PAGE 17
The Downfall (La Debacle) Part 1
by
Something that happened just then capped the climax of Maurice’s misery. A deep, rumbling noise had for some time been audible in the distance; it was the artillery, that had been the last to leave the camp and whose leading guns now wheeled into sight around a bend in the road, barely giving the footsore infantrymen time to seek safety in the fields. It was an entire regiment of six batteries, and came up in column, in splendid order, at a sharp trot, the colonel riding on the flank at the center of the line, every officer at his post. The guns went rattling, bounding by, accurately maintaining their prescribed distances, each accompanied by its caisson, men and horses, beautiful in the perfect symmetry of its arrangement; and in the 5th battery Maurice recognized his cousin Honore. A very smart and soldierly appearance the quartermaster-sergeant presented on horseback in his position on the left hand of the forward driver, a good-looking light-haired man, Adolphe by name, whose mount was a sturdy chestnut, admirably matched with the mate that trotted at his side, while in his proper place among the six men who were seated on the chests of the gun and its caisson was the gunner, Louis, a small, dark man, Adolphe’s comrade; they constituted a team, as it is called, in accordance with the rule of the service that couples a mounted and an unmounted man together. They all appeared bigger and taller to Maurice, somehow, than when he first made their acquaintance at the camp, and the gun, to which four horses were attached, followed by the caisson drawn by six, seemed to him as bright and refulgent as a sun, tended and cherished as it was by its attendants, men and animals, who closed around it protectingly as if it had been a living sentient relative; and then, besides, the contemptuous look that Honore, astounded to behold him among that unarmed rabble, cast on the stragglers, distressed him terribly. And now the tail end of the regiment was passing, the materiel of the batteries, prolonges, forges, forage-wagons, succeeded by the rag-tag, the spare men and horses, and then all vanished in a cloud of dust at another turn in the road amid the gradually decreasing clatter of hoofs and wheels.
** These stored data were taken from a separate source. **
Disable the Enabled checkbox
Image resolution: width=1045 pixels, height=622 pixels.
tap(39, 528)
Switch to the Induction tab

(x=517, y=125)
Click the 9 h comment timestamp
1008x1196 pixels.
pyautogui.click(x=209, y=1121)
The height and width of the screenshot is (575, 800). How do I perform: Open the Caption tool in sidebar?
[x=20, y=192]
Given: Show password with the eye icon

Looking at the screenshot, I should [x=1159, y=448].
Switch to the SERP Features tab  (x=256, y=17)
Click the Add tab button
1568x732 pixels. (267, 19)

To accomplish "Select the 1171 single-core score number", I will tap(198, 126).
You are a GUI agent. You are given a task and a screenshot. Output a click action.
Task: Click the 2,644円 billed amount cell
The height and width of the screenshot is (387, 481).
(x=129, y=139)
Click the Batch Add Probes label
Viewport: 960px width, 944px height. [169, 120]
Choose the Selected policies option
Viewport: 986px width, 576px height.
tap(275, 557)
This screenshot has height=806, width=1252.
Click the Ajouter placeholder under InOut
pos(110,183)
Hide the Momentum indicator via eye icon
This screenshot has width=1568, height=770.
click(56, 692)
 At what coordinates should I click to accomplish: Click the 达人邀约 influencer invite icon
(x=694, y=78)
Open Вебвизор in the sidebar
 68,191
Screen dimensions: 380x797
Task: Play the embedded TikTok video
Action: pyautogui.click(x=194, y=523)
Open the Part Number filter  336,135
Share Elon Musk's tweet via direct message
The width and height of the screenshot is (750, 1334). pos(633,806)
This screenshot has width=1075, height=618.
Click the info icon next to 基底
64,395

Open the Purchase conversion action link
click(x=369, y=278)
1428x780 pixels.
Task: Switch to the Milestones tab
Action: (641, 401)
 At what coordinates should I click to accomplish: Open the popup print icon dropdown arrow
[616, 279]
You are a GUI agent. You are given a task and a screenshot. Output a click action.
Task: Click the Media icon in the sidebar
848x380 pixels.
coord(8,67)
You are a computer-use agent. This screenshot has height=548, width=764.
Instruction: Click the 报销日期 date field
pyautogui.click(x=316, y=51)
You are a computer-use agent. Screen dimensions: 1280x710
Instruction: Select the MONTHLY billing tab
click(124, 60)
“Pardi!” exclaimed Loubet, “it’s not such a difficult matter to cut a dash when one travels with a coach and four!”
The staff had found Altkirch free from the enemy; not a Prussian had shown his face there yet. It had been the general’s wish, not knowing at what moment they might fall upon his rear, that the retreat should be continued to Dannemarie, and it was not until five o’clock that the heads of columns reached that place. Tents were hardly pitched and fires lighted at eight, when night closed in, so great was the confusion of the regiments, depleted by the absence of the stragglers. The men were completely used up, were ready to drop with fatigue and hunger. Up to eight o’clock soldiers, singly and in squads, came trailing in, hunting for their commands; all that long train of the halt, the lame, and the disaffected that we have seen scattered along the roads.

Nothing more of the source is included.